NST, which does business as SB Tactical, alleges that Sig Sauer’s pivoting contour brace, or PCB, infringes U.S. Patent No. 8,869,444 and U.S. Patent No. 9,354,021. The patents cover devices designed to help handgun users steady their weapons, particularly when shooting with one hand.
The patents describe a stabilizing attachment with a body that includes a passage for the handgun’s support structure and a lower portion that is “bifurcated so as to define a pair of spaced flaps” to receive a user’s forearm.
Sig Sauer argued its PCB does not literally infringe the patents because the handgun’s support structure is not “telescopically receivable” in the brace’s body. The defense contended that the support structure is attached to the body by a washer, screw, and fastening cap, meaning it cannot be removed without loosening the screw and removing the cap.
Barbadoro rejected that argument, ruling that the “telescopically receivable” limitation is drawn to capability rather than structure. Under Federal Circuit precedent, an accused device infringes if it is “reasonably capable of satisfying the claim limitations” without significant modification.
NST presented evidence that the PCB’s brace flaps can be removed by hand using the thumbscrew included with the product. NST’s expert reported he could “easily remove the brace flap portions [of the accused product] by hand, using components already present on the Accused Products.” The expert performed this removal at a gun shop “by loosening the rear thumb screw by hand with no tools.”
The court found this evidence sufficient to raise a triable issue as to whether the PCB is reasonably capable of removable insertability without significant alteration. Barbadoro noted that Sig Sauer failed to adequately develop its counterarguments regarding insertability, leaving the court unable to assess their merits.
The judge also denied summary judgment on Sig Sauer’s argument that the PCB’s body is not “bifurcated.” Sig Sauer argued the accused product consists of two separate bodies, each with its own flap, rather than a single body that divides into flaps.
Barbadoro pointed to his earlier claim construction order, which determined that the term “body” can be comprised of multiple components. He wrote that a reasonable juror could find that the two separate brace flaps, when assembled and held together at their upper portions, form a single structure that constitutes a single “body.”

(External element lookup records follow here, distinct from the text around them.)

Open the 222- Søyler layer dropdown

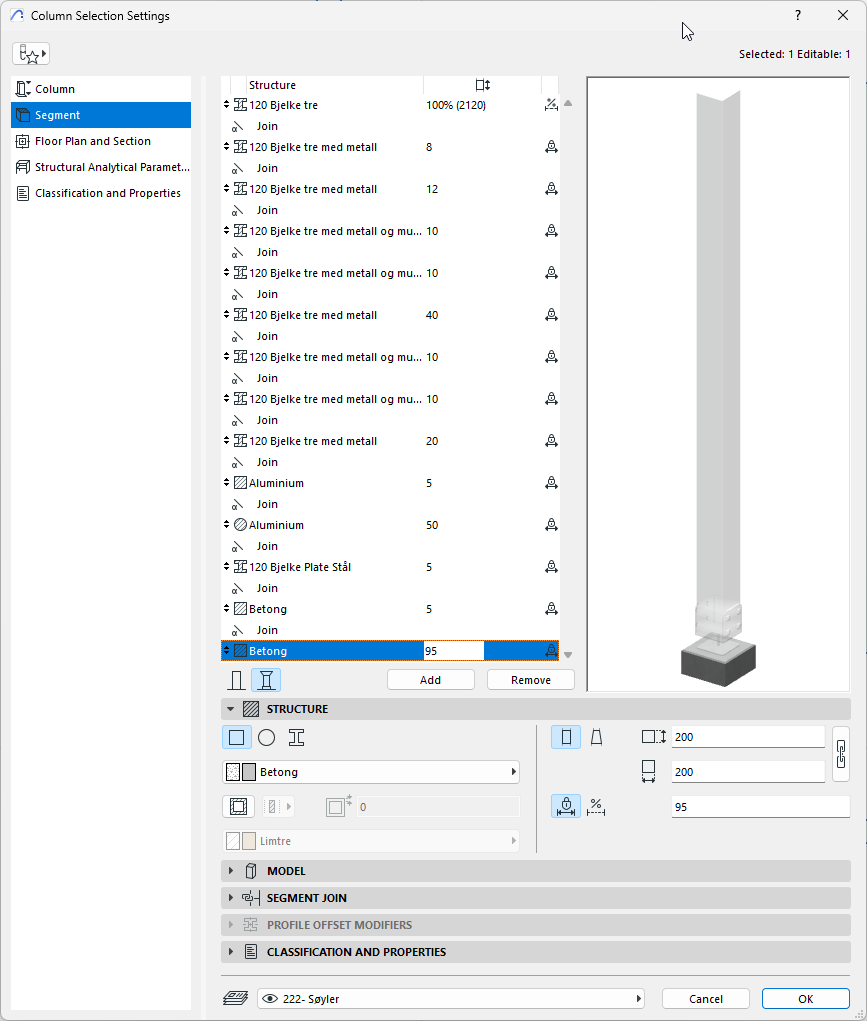point(450,999)
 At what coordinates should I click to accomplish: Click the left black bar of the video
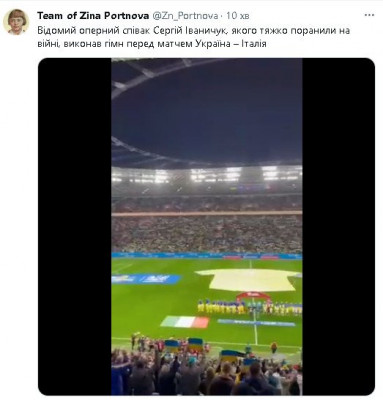[x=75, y=227]
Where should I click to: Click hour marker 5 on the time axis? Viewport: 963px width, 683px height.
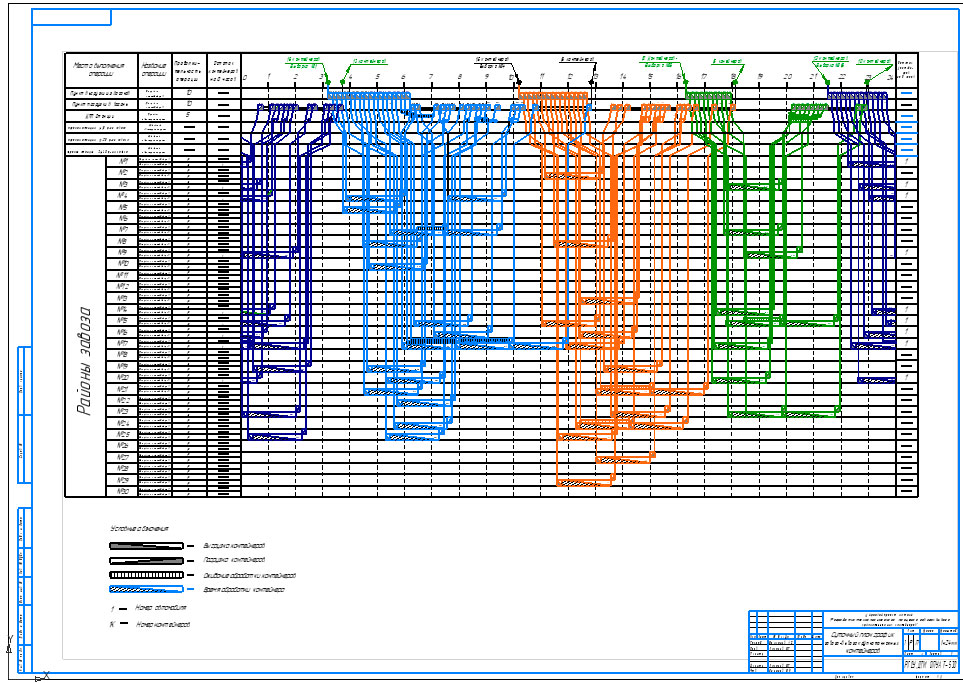378,77
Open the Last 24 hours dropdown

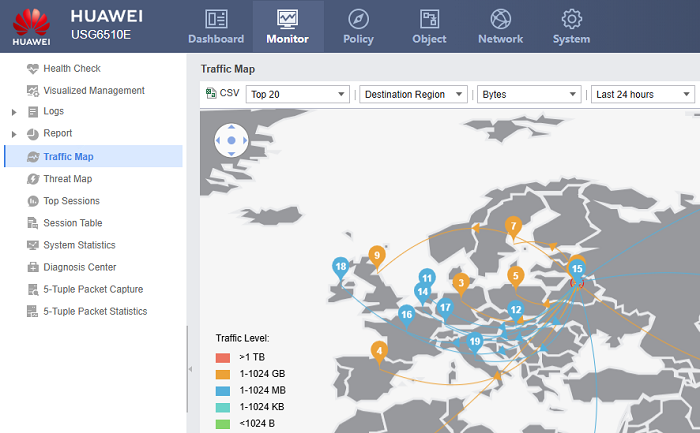(642, 94)
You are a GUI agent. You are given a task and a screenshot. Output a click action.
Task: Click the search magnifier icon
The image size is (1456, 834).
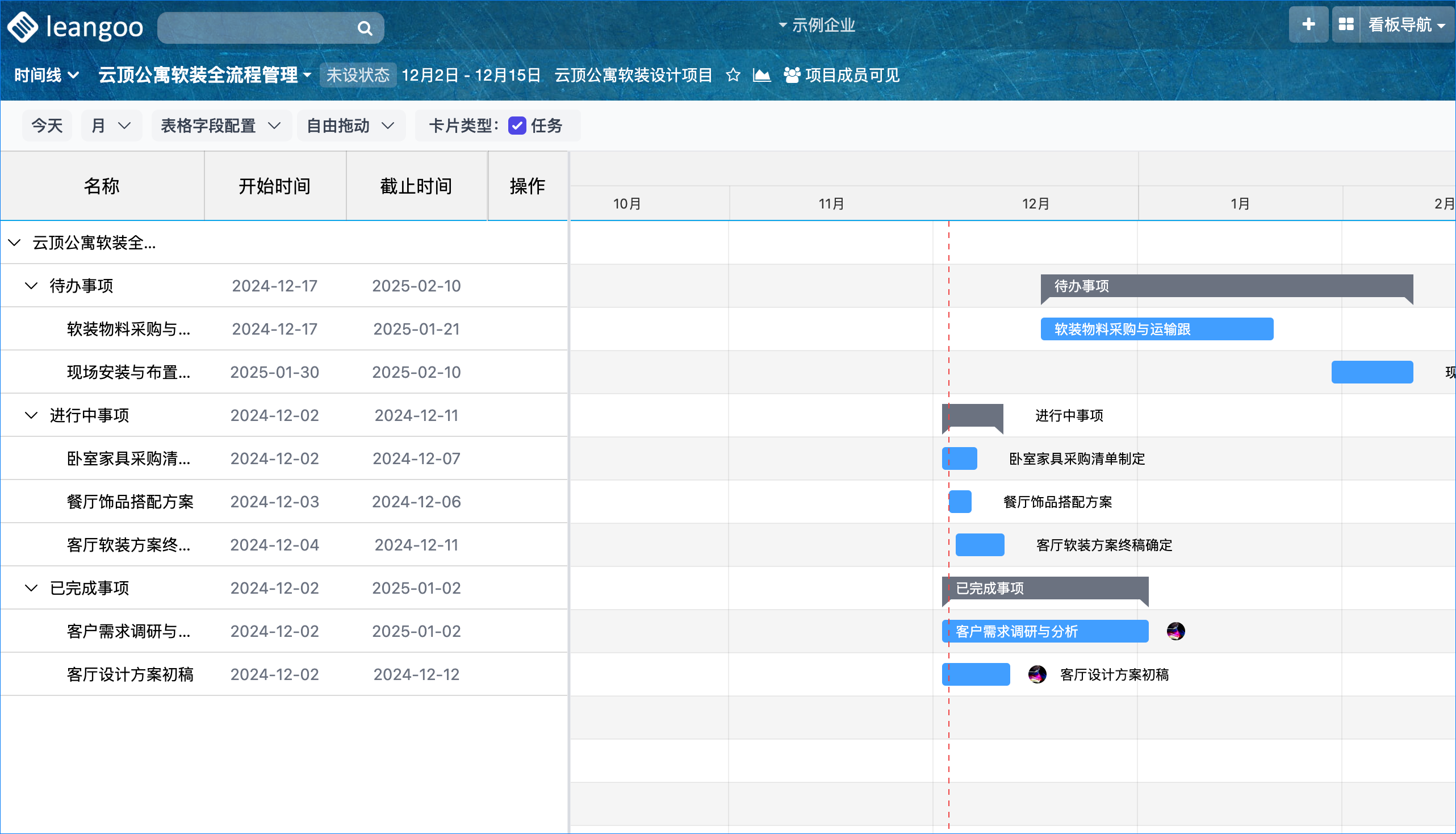(365, 28)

The court also addressed Sig Sauer’s procedural argument that NST forfeited its doctrine of equivalents claim by failing to provide a detailed disclosure in its final infringement contentions. While Barbadoro agreed that NST’s disclosure was conclusory and failed to explain “why and how” the doctrine applied, he declined to preclude the claim at this stage.
The judge noted that the local rules allow him to excuse failures to comply when justice requires, and that neither party had sufficiently briefed whether the failure was substantially justified or harmless. He reserved the question of sanctions for a later date.
NST and Sig Sauer were previously in a business relationship, with Sig Sauer serving as the exclusive distributor and licensee of NST’s forearm-stabilizing attachment before developing its own PCB in 2018.
The case is NST Global, LLC v. Sig Sauer Inc., case number 1:19-cv-00792, in the U.S. District Court for the District of New Hampshire.